Jaunā Gaita nr. 293. Vasara 2018



JG 292



JG 293


Two poems from Pāvils Johansons’ collection Paisums un bēgums (Flood Tide ̶ Ebb Tide, 2016) set the tone for this issue. In “Liktenis” (Fate), Johansons addresses death itself, and in “Mākslas teroristi” (Terrorists of Art) he addresses, with humor, the need for violence in redemption. Johansons is a popular song writer and performer. He lives in Sweden.

An elegy by Valters Nollendorfs' describes the final resting place of Ivars Ivasks (Ivar Vidrik Ivask, 1927-1992), multilingual Estonian poet and literary scholar, editor of World Literature Today. Nollendorfs mirrors one of Ivask’s Baltic Elegies (1989), dedicated to his ancestors, who are interred in the same plot in Rőngu cemetery, Estonia. Both poems are rendered in Latvian and English.

Anita Liepiņa draws on the poetry of Indra Gubiņa (1927-2017), to pay tribute to her life. Gubiņa was a prolific author of prose and poetry and a frequent contributor to Jaunā Gaita.


Earlier this year our editorial staff was joined by Vladis Spāre, a respected writer whose short stories have enriched our pages in several previous issues. A resident of Rīga, he is well-acquainted with the literary establishment there and has had extensive editorial experience with Latvian-language publications. His influence is evident in the expanded literary component of this issue, featuring short stories by Ilze Lāce-Verhaeghe, Signe Rirdance, Zigurds Skābardis, and Sergey Moreino; as well as a set of satirical fables by Edmunds Frīdvalds and poetry by Indra Brūvere.

Poet Uldis Bērziņš shares translations and commentary on couplets from 13th century Sufi mystic poet Maulana Jalaluddin Rumi.

V I S U A L   A R T

Art historian Baiba Magdalena Eglīte introduces artist Zigfrīds Sapietis (1924-2014), who specialized in wood-carving and ceramics. Sapietis lived most of his life in Scotland. His work is currently on display at the Global Center for Latvian Art in Cēsis, Latvia.

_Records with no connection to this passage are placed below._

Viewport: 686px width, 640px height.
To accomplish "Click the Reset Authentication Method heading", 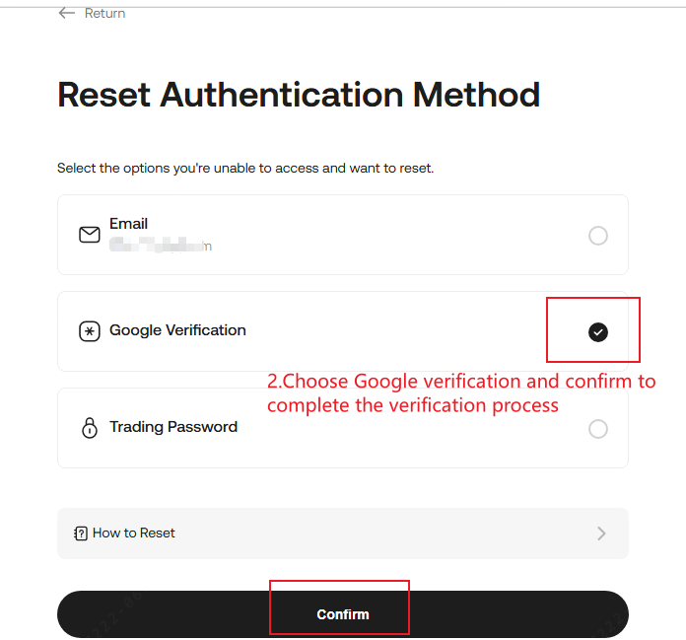I will 299,95.
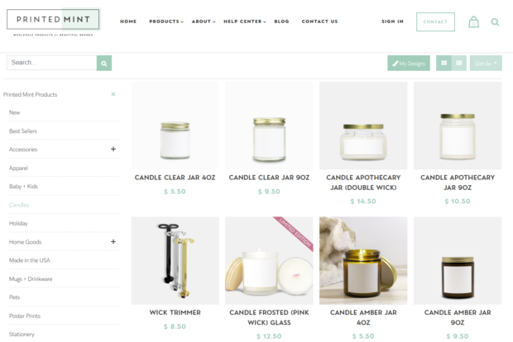Expand Accessories category plus icon

[x=113, y=149]

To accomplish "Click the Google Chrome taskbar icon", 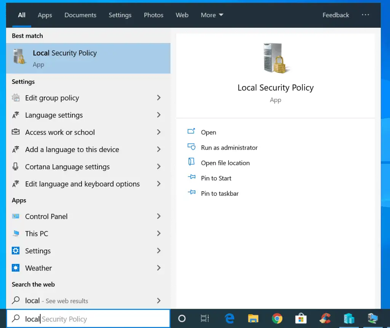I will [x=277, y=318].
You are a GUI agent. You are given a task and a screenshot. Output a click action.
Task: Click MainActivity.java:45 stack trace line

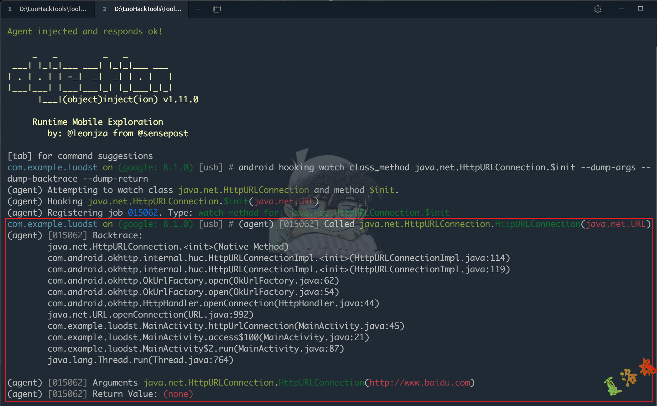(x=226, y=326)
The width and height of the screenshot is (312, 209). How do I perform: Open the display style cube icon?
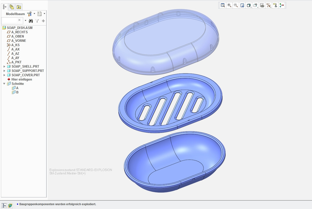(249, 5)
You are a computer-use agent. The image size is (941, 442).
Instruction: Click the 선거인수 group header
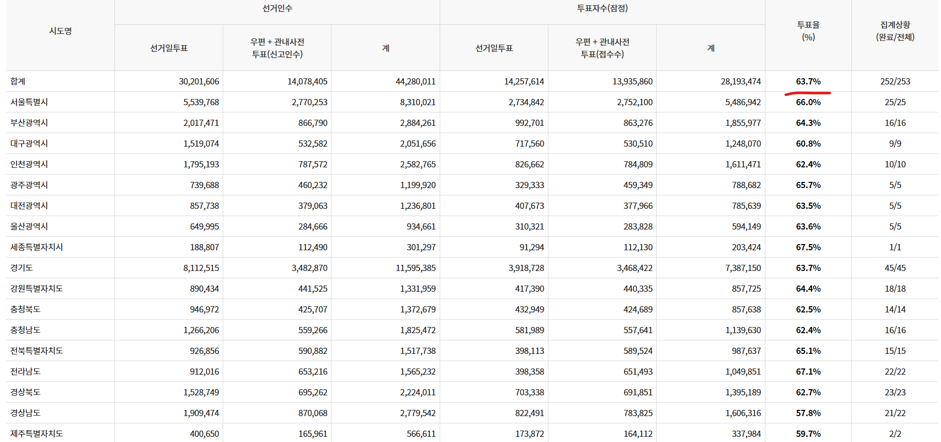click(x=277, y=8)
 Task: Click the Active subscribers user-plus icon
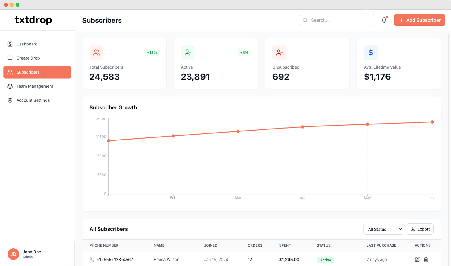click(188, 52)
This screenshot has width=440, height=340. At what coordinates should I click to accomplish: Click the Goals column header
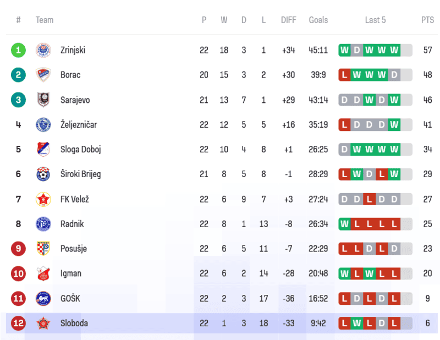[318, 20]
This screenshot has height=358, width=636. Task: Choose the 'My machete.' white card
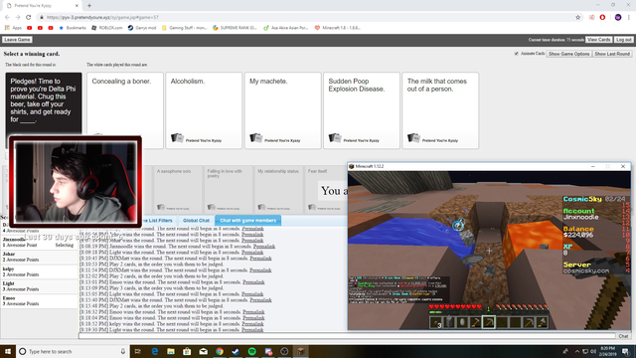282,110
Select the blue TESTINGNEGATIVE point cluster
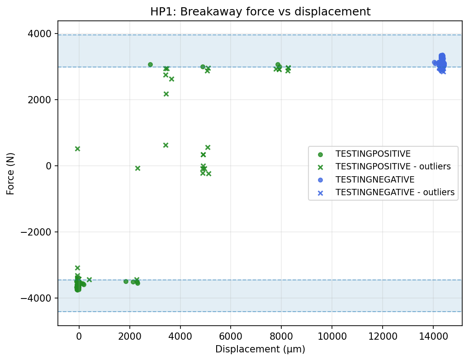This screenshot has height=361, width=469. point(441,63)
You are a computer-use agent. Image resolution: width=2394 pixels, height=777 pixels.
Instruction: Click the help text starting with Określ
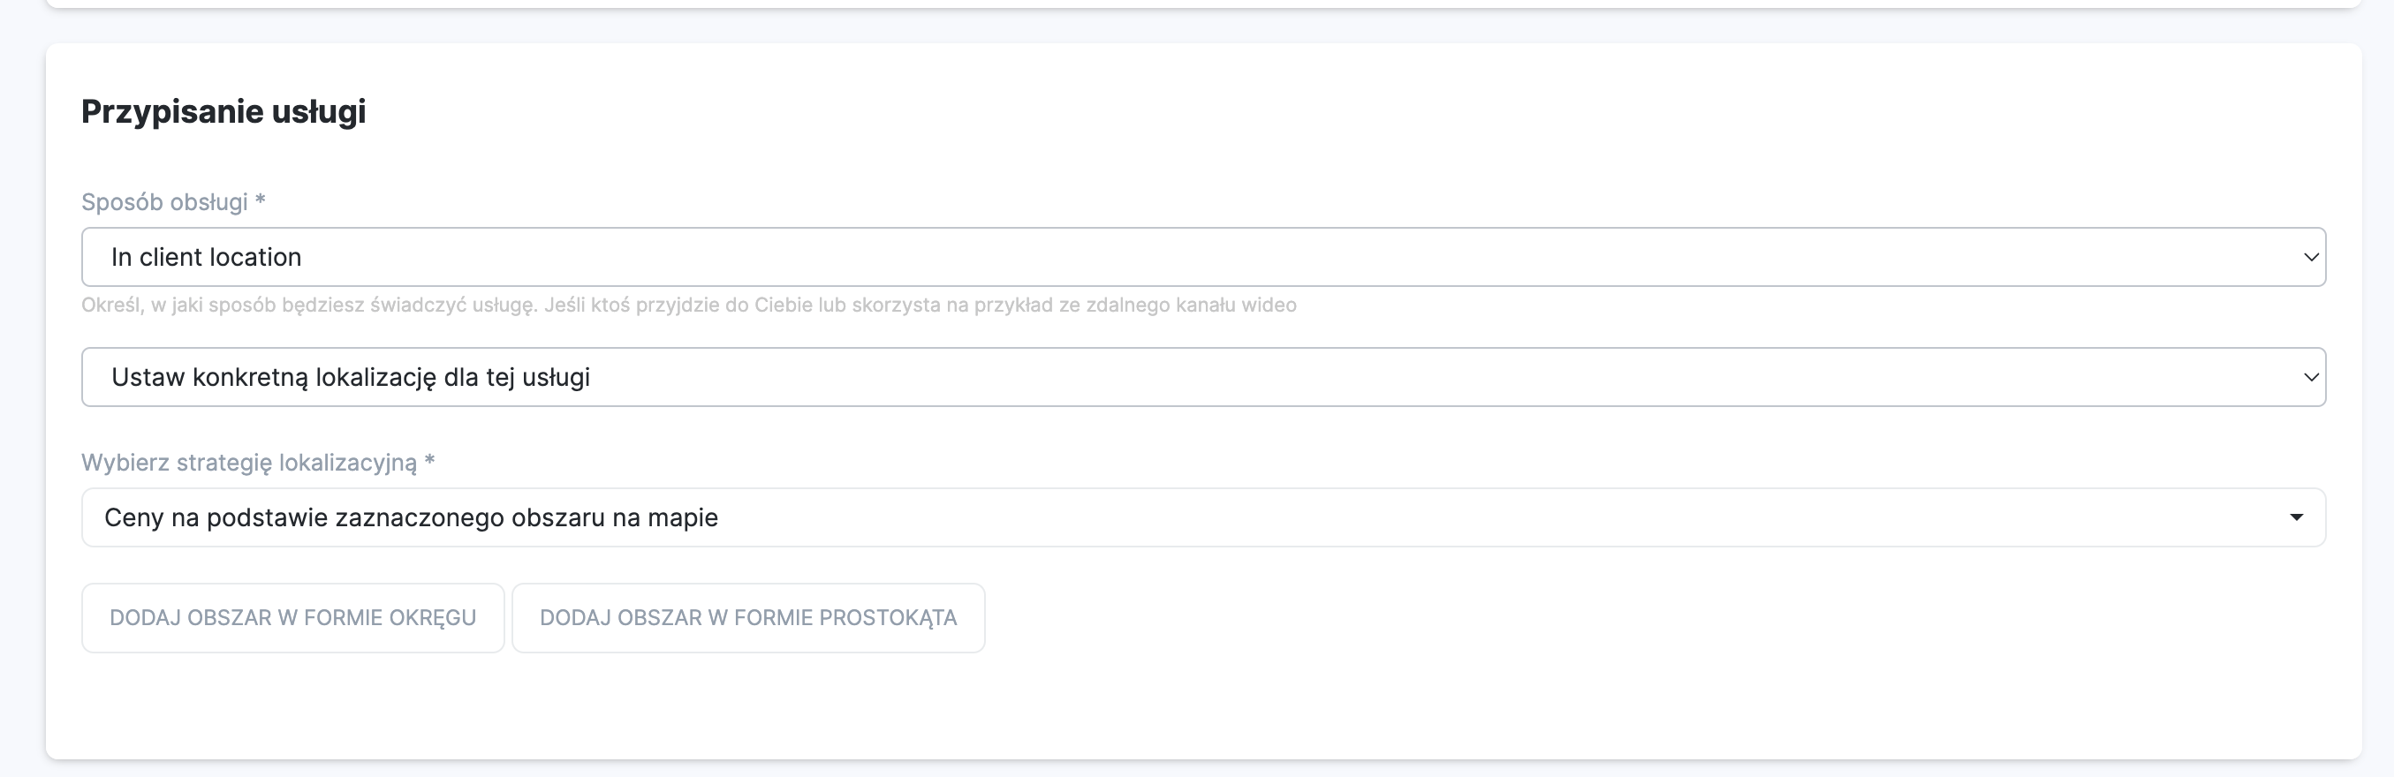pyautogui.click(x=688, y=305)
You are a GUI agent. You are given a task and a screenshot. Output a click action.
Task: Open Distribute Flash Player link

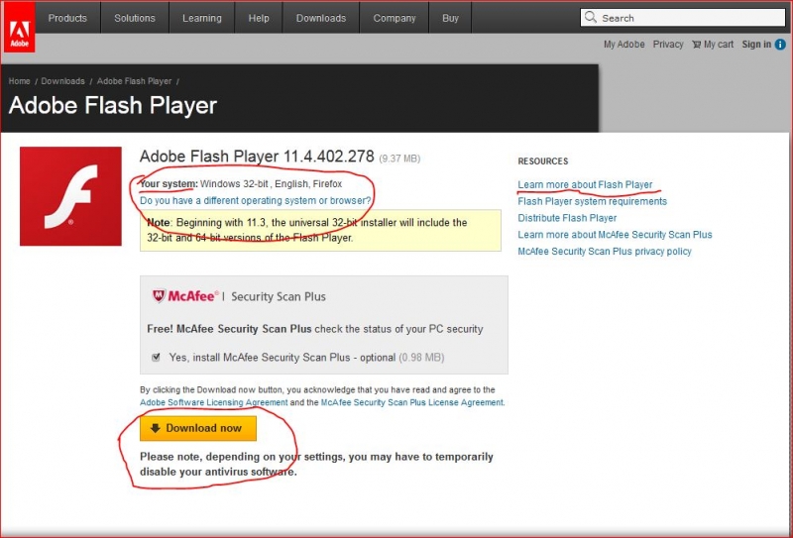tap(567, 218)
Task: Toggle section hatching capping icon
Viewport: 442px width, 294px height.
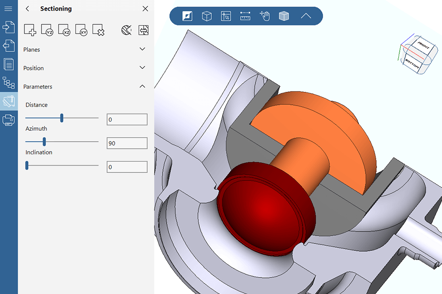Action: click(127, 30)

The cover design is by Daniela Treija. Reproductions of recent paintings by Dita Lūse are displayed throughout this issue.


Ojārs Spārītis, president of the Latvian Academy of Sciences, quotes Martin Luther in his assessment of the state of affairs in the scientific community of Latvia: “Even if I knew that tomorrow the world would go to pieces, I would still plant my apple tree.”

Otto Ozols warns that “Putin is already within reach of the Achilles heel of NATO”. In Ozols’ view, the Achilles heel of NATO is Latvia.


Guntis Liepiņš comments on the testament of Imants Lešinskis, as compiled by his daughter Ieva Lešinska in a recently published book, Starp divām pasaulēm. Kalpības gadi. (Between Two Worlds. Years of Bondage). Lešinskis was a KGB officer in Soviet Latvia who organized cultural exchange events with the Latvian émigré community until he defected to the USA in 1978. Liepiņš writes from personal experience, having organized and participated in such events, and having dealt with Lešinskis personally.

Andris Padegs enumerates the accomplishments of the organization “Dardedze” (Rainbow), whose purpose was to stimulate communication and cultural exchange among Latvians everywhere in the world, including Soviet Latvia. Today, Padegs is vice-chairman of “TILTS” (Bridge), the organization which most effectively continues to bond the worldwide Latvian community through cultural exchange.


Juris Šlesers reviews Julija Šukys’ Siberian Exile. Blood, War, and a Granddaughter’s Reckoning.

Ginta Elksne reviews a monograph from the University of Latvia Institute of Philosophy and Sociology titled Piederēt un atšķirties: romu, krievu un latviešu dzīvesstāsti Latvijā (Belonging and Differing: Life Stories of the Romani, Russians and Latvians in Latvia).

Rasma Birzgale and Lāsma Gaitniece review ES, Eduarda Smiļģa dzīves ceļš (I, the Life of Eduards Smiļģis) by Rita Rotkale and Agra Straupniece. Smiļģis (1887-1966) was a founder and director of Latvia’s most important theater company, Dailes Teātris.

Lāsma Gaitniece also comments on Dace Rukšāne’s Latviskais laimes kods (Latvian Key to Happiness) and a Latvian translation of Jean Aitchison’s The Articulate Mammal.

B R I E F L Y   N O T E D

In Memoriam, Awards, Recent Publications, Art Events, Miscellaneous.